野蛮と洗練
加守田章二の陶芸
20世紀後半。絶えず作風を変えながら陶芸会を疾走し49歳で亡くなった加守田章二。荒々しさと緻密さが共存する加守田の作品展が開かれています。
1959年陶芸家として独立した加守田が最初に創作を始めたのは栃木県の益子でした。当初はろくろを使って造形し釉薬には灰釉を用いていました。
側面が直線的に立ち上がった鋭い印象の鉢や壷は専門家から高い評価を得、多くのファンを獲得しました。
しかし10年ほどが経過すると加守田は突然製作の拠点を岩手県の遠野に移します。
そこで生まれたものは陶芸界に大きな衝撃を与えました。
手びねりで作られた複雑な多面体。その前面に規則的な波状の模様が施されています。
遠野の土は多くの石を含んでいるため器の表面は粗くざらついています。しかし竹べらで丹念に彫り込んだ文様にはある種の静けさも感じられます。
加守田の作風はなぜここまで変わったのでしょうか。
「遠野に行って曲線を彫った文様というのが現れるわけですけれども、これには諸説がありまして。

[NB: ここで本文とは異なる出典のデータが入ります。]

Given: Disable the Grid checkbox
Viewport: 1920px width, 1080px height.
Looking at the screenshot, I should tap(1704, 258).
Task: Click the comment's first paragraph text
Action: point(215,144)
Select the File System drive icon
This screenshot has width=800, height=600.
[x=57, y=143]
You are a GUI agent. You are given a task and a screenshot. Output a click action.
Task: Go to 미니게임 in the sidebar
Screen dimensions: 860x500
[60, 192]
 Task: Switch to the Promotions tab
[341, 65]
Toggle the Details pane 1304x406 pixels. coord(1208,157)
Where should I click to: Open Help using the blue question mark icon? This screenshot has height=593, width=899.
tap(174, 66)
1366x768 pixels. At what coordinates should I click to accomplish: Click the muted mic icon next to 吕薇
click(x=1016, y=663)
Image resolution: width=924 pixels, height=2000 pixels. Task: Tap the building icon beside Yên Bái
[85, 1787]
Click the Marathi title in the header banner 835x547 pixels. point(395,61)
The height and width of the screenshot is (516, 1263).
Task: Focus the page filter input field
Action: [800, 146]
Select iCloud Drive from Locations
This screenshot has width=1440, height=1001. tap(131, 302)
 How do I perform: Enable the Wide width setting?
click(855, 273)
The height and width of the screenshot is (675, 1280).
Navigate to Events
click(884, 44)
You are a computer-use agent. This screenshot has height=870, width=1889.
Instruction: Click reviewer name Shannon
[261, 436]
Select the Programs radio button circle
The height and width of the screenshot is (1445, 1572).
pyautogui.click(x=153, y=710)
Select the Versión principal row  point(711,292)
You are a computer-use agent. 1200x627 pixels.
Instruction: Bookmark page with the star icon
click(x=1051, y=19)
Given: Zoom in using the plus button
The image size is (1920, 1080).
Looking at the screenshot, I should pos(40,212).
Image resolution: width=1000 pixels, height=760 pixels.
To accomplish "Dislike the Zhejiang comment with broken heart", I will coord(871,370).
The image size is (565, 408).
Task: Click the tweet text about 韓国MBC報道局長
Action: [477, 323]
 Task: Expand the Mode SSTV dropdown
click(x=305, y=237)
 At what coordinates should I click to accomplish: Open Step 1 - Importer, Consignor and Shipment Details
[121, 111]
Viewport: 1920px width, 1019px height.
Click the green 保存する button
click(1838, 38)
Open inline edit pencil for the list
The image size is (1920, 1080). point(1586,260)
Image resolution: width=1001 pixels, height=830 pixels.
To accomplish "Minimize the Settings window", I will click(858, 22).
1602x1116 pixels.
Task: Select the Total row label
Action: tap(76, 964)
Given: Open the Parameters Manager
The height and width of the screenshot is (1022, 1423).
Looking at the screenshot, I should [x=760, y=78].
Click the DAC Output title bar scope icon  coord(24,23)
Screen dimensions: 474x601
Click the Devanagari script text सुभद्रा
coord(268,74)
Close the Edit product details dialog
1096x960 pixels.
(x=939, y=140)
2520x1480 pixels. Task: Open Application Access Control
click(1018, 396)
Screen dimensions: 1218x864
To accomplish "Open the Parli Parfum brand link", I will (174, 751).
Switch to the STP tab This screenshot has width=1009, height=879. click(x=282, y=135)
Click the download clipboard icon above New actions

鳥居の木目であったり、風紋ですとかま自然の風景から感想を終えたというような指摘もあります。しかしどれが正解かということはわからないわけですけれども、加守田にとっては新しい土を使って、でもそこに新鮮な気持ちがあったであろうということは想像ができます」。
さらに加守田は彩色にも挑戦していきます。独特のねじれた造形が紋様と有機的に絡み合っています。
私は陶器が大好きです。しかし私の仕事は陶器の本道から完全に外れています。私の仕事は陶器を作るのではなく、陶器を利用しているのです。私の作品は外見は陶器の形をしていますが、中身は別のものです。これが私の仕事の方向であり、また私の陶芸個人作家観です。
80年代に入ると加守田の作陶はさらに洗練された形と色に向かっていきます。しかしその体は病に侵されており、1983年49歳の若さで亡くなります。最後まで新たな表現を追い求めた加守田章二。